Cour d'appel du Québec

Kosoian c. Société de transport de Montréal

05 décembre 2017

500-09-025644-154

Dutil, Vauclair, Schrager

Appel d’un jugement de la Cour du Québec ayant rejeté une demande en réclamation de dommages-intérêts. Rejeté, avec dissidence.

Le policier intimé a interpellé l’appelante, qui descendait l’escalier mécanique dans une station de métro, pour qu’elle tienne la main courante. Devant le refus de l’appelante de se conformer à ce qu’il croyait être une obligation en vertu du règlement R-036 concernant les normes de sécurité et de comportement des personnes dans le matériel roulant et les immeubles exploités par ou pour la Société de transport de Montréal, il a décidé de lui remettre un constat d’infraction. L’appelante a ensuite refusé d'établir son identité, de sorte que le policier a décidé de procéder à son arrestation. Avant son transport au poste de police, dans le but de vérifier son identité, le sac de l’appelante a été fouillé. Celle-ci a été acquittée des infractions reprochées et elle a décidé de poursuivre le policier, la Société de transport de Montréal (STM) et la Ville de Laval. Le juge de première instance a conclu que le policier n’avait pas commis de faute civile et il a reproché  à l’appelante d’avoir refusé d’obtempérer aux ordres d’un agent de la paix.

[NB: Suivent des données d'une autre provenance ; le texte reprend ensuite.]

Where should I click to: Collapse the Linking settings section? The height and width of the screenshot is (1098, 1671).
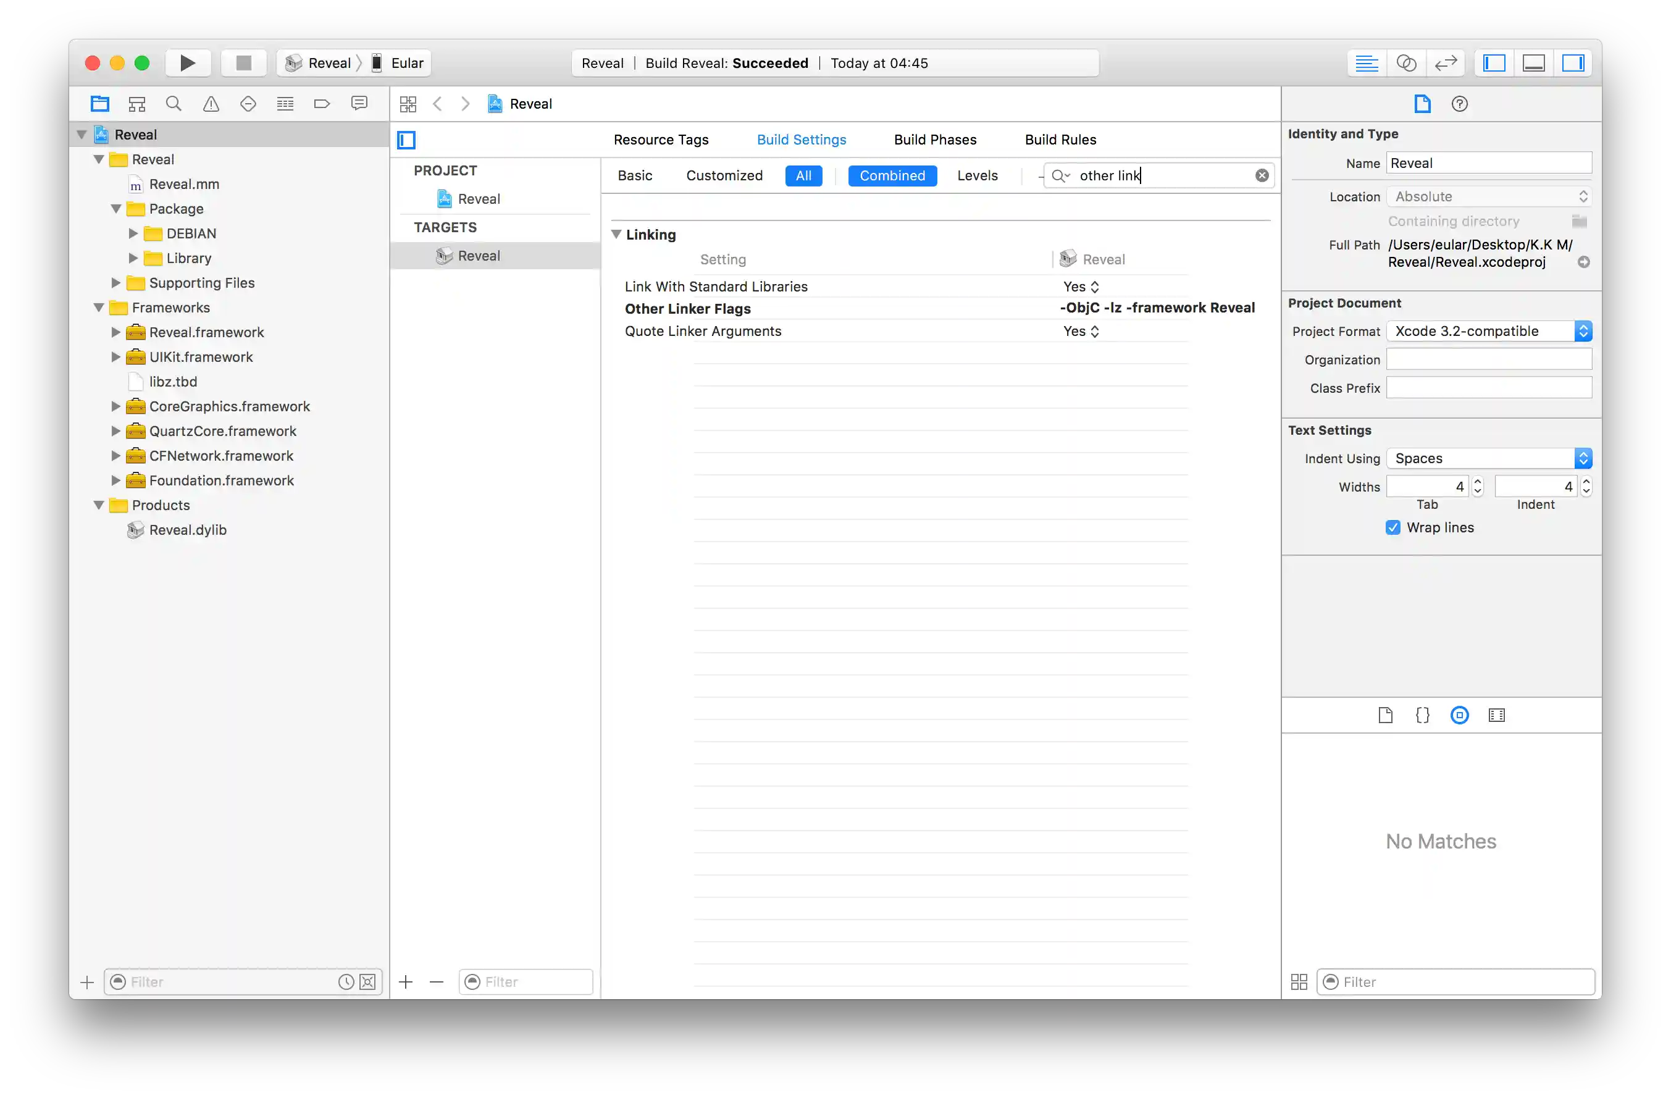(616, 234)
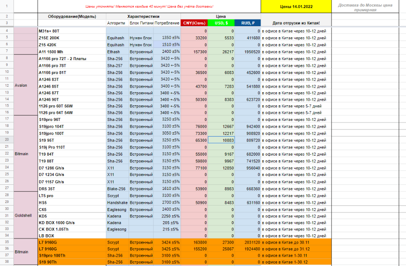Image resolution: width=406 pixels, height=266 pixels.
Task: Click the red price notice text in row 1
Action: pyautogui.click(x=149, y=7)
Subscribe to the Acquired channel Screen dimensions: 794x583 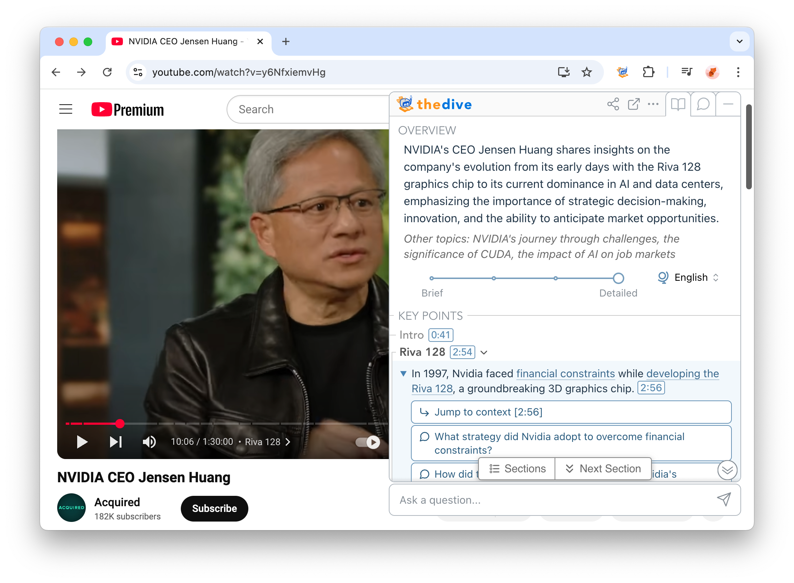pos(214,508)
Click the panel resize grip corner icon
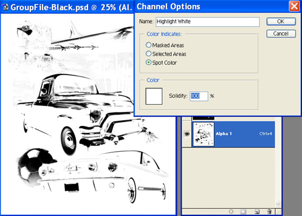The image size is (302, 216). tap(279, 212)
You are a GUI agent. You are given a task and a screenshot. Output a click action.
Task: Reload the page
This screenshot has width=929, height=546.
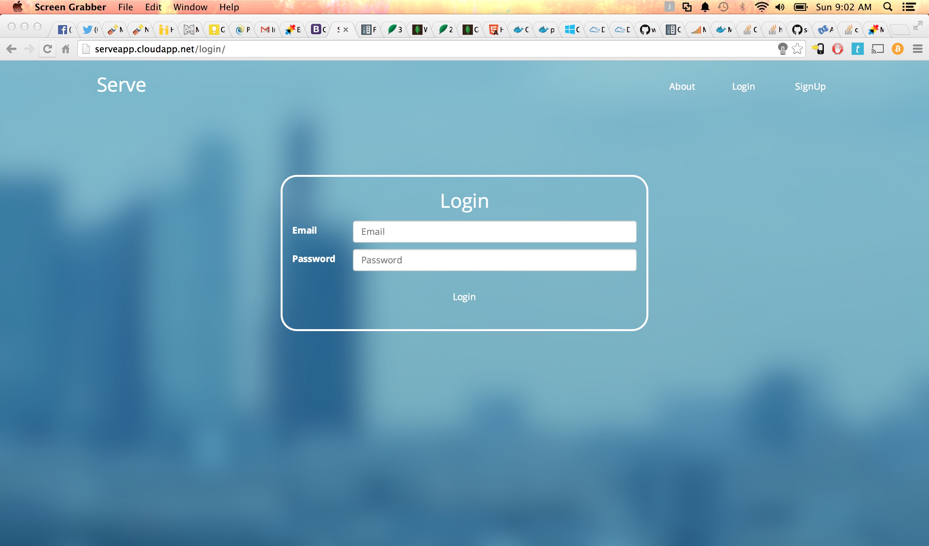pyautogui.click(x=47, y=49)
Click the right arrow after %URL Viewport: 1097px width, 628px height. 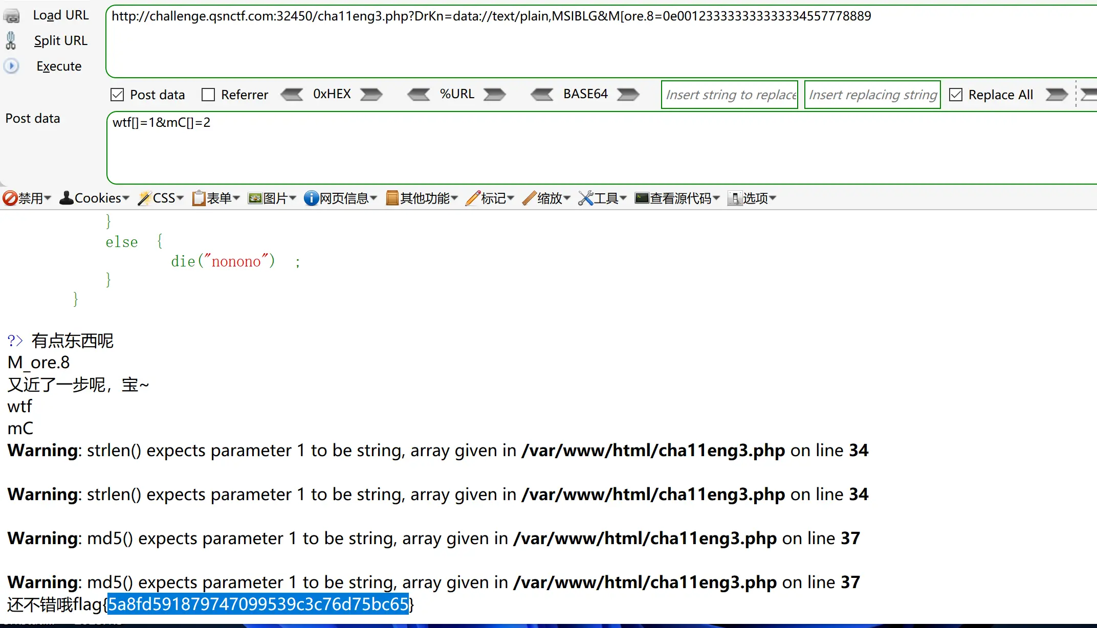[x=494, y=95]
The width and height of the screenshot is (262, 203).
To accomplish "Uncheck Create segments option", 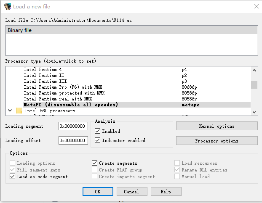I will click(x=95, y=163).
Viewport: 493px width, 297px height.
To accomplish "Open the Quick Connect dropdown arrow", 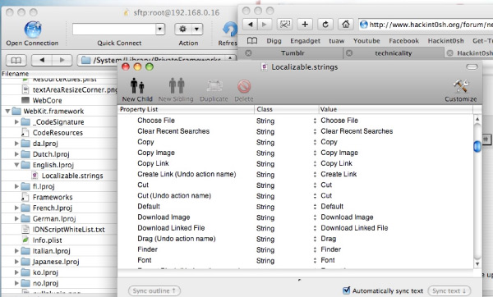I will pyautogui.click(x=160, y=30).
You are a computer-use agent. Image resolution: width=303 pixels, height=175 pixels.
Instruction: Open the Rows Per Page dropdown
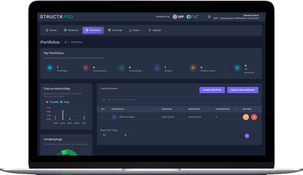[114, 135]
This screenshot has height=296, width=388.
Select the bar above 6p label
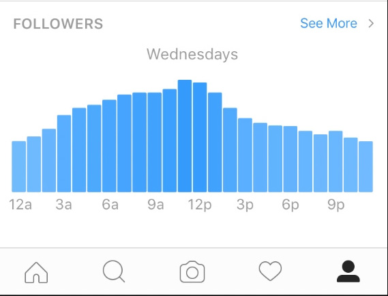point(290,159)
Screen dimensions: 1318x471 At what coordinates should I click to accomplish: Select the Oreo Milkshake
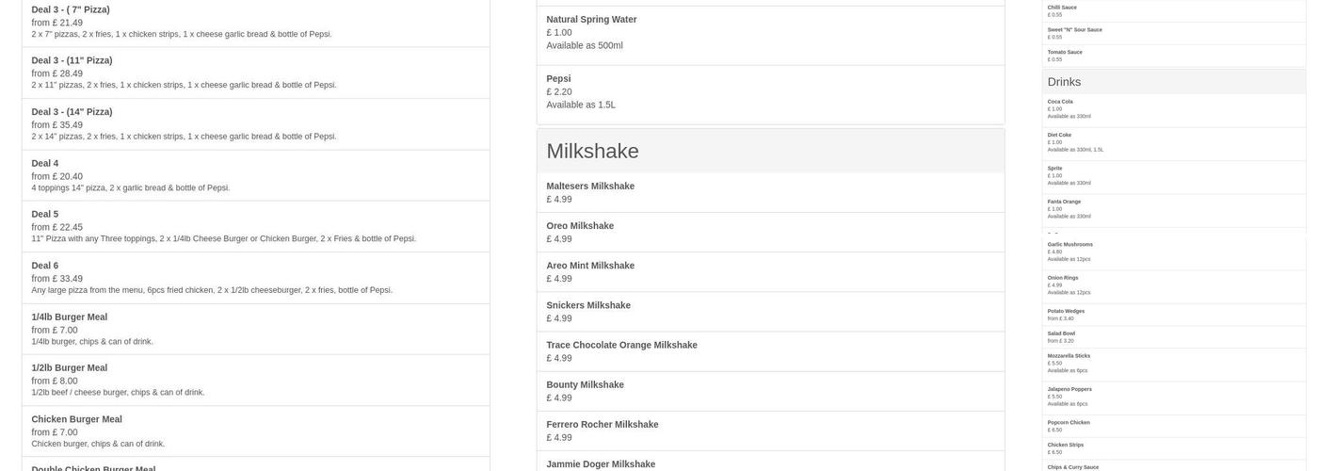(770, 232)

Selon le juge Dutil, le règlement R-036 et la formation reçue par les policiers sur son application faisaient en sorte que ces derniers devaient tenir pour acquis que le fait de ne pas tenir la main courante d’un escalier mécanique dans le métro constituait une infraction. Le policier avait donc des motifs raisonnables de croire qu’une infraction avait été commise, lesquels le fondaient à délivrer un constat d’infraction à l’appelante et à procéder à son arrestation puisqu’elle refusait d'établir son identité. S’il y avait eu faute du policier, le manque de coopération et la réaction démesurée de l’appelante auraient fondé à ne pas lui accorder de dommages moraux. La STM ne peut être tenue responsable de la mauvaise rédaction et de la mise en application de l’article 4 e) du règlement R-036 puisque la preuve n’établit pas qu’elle aurait agi de mauvaise foi. En ce qui a trait à la validité de la fouille, selon le juge Vauclair, si une arrestation légale doit nécessairement précéder une fouille accessoire à l’arrestation pour que celle-ci soit légale, cela ne signifie pas que cette dernière l’est toujours. L’objectif poursuivi par la fouille et la manière dont elle est exécutée doivent être évalués et un policier peut fouiller une personne accessoirement à son arrestation légale dans le but de découvrir son identité, pour autant que cette fouille ne soit pas abusive. Le juge Schrager, dissident, aurait retenu la responsabilité civile des trois intimés et les aurait condamnés à payer à l’appelante un dédommagement de 15 000 $ pour le préjudice moral subi.